In the proposal submitted by San Ginés himself, it was stated that Jorge de la Guardia "holds a Degree in Geography and Spatial Planning and that his curriculum vitae sufficiently accredits his training, competence and professional experience" and that "therefore he meets the necessary profile for the aforementioned position." However, in the curriculum vitae of Jorge de la Guardia that appears in the file and to which La Voz has had access, regarding his work experience, it is only recorded that he worked as a leisure and free time monitor in a summer camp for 21 days in July 2017; as a hiking guide for an association, for one day, in May of the same year; and that he completed external internships in the Area of Environment, Territorial Sustainability and Water of the Cabildo of Tenerife from March to May 2014.
At that time, both the then Councilor of Ciudadanos, Benjamín Perdomo, and the Association for Professional Public Management of the Canary Islands took this decision to the courts, understanding that the designation was carried out "without the principles that guarantee publicity and competition" and violating other legal precepts. Finally, both hearings were held this July and the new Island Corporation agreed with the facts presented by the plaintiffs, so judgments of conformity have been issued.
"Grievous and contrary to law"
"The circumstance that makes it more grievous and contrary to law is the fact that this position of Island Director of Employment was already subjected to public competition, under the principles of publicity and competition, along with other island directorates such as Social Welfare, in 2016, with a merit assessment and employment list being made," Benjamín Perdomo stated in his lawsuit, in which he questioned that said list and appointments had been "rendered ineffective, resorting to a direct appointment of a person who did not even present himself at the time, without respecting that employment list." "They should have called the next one on that list to take office, that is, the number two at the time, with the Cabildo of Lanzarote itself now going against its own actions," he argued.
Likewise, the former Councilor of Ciudadanos denounced that the figure of "senior official" of Island Director of Employment and New Technologies was introduced in the appointment proposal, a figure that he assured "does not exist in the organic regulation of the Cabildo" and that, in his opinion, is "a kind of legal fiction" that they have created "to mask" what "is actually an island director." A new denomination that he considers they used "to circumvent the law", a "product of the most twisted legal engineering", since he pointed out that "the figure of the advisor is already foreseen for direct appointments of personnel."

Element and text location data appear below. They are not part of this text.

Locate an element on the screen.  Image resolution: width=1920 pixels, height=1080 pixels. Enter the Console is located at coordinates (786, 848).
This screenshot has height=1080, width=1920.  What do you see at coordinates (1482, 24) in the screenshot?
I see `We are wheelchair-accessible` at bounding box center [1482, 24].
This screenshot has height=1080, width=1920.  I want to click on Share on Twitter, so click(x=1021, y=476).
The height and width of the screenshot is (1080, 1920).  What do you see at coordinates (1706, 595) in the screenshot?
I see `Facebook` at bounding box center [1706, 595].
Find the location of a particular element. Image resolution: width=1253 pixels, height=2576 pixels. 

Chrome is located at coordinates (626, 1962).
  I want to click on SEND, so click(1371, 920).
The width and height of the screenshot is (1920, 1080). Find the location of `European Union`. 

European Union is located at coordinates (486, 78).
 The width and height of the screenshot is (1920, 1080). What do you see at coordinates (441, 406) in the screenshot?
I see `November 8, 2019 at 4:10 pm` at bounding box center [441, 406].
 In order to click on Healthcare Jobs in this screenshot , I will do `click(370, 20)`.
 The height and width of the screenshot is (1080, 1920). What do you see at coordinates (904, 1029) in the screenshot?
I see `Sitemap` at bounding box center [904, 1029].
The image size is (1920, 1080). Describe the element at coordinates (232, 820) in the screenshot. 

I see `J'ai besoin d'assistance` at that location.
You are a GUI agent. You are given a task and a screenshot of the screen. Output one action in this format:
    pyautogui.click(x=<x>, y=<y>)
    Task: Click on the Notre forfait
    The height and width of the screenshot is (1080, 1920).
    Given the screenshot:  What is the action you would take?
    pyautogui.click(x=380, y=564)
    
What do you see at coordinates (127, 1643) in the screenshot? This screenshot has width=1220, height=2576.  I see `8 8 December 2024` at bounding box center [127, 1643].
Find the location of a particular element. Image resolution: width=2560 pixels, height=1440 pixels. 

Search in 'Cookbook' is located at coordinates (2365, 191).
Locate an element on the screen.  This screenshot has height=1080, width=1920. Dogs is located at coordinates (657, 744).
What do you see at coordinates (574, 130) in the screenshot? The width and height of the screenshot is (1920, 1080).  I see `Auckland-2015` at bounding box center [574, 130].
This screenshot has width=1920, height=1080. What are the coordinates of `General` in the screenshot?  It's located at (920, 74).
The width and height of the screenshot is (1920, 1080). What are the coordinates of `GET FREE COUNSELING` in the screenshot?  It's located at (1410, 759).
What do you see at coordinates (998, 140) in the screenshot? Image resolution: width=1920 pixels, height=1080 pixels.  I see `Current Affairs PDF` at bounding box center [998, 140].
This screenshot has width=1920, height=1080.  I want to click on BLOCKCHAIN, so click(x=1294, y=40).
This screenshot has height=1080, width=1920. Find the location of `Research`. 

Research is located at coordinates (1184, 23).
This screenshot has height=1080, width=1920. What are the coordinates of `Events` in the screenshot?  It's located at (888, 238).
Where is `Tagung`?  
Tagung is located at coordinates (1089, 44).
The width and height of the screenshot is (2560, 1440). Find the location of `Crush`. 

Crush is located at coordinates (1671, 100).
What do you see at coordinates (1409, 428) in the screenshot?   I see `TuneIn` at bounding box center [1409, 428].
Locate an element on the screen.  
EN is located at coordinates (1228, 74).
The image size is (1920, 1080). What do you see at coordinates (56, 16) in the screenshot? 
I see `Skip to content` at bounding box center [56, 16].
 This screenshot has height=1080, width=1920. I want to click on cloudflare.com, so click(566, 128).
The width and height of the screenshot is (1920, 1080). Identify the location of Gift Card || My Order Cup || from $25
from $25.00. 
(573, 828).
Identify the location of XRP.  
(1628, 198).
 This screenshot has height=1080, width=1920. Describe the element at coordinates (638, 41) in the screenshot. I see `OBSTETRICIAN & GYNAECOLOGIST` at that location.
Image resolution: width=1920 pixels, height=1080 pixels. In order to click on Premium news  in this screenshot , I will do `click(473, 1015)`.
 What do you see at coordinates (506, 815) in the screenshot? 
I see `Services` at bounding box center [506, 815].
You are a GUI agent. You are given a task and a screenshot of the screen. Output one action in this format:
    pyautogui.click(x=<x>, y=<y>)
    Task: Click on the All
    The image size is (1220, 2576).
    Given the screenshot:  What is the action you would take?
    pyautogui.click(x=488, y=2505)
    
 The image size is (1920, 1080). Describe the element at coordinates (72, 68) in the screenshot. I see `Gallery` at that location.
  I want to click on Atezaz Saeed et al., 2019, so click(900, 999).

For its part, the Association for Professional Public Management of the Canary Islands also agreed in its lawsuit that the "obligation to follow procedures with publicity and competition for the appointment of management personnel" was "ignored" and that the "general system of legal reservation of management positions in favor of career civil servants of subgroup A1 was disregarded, without complying with the requirements to except such general reservation so that it can be occupied by personnel from the private sector."
In addition, according to the Association, there was also a "failure to pre-audit the administrative act of appointment" and "the obligation to motivate the act."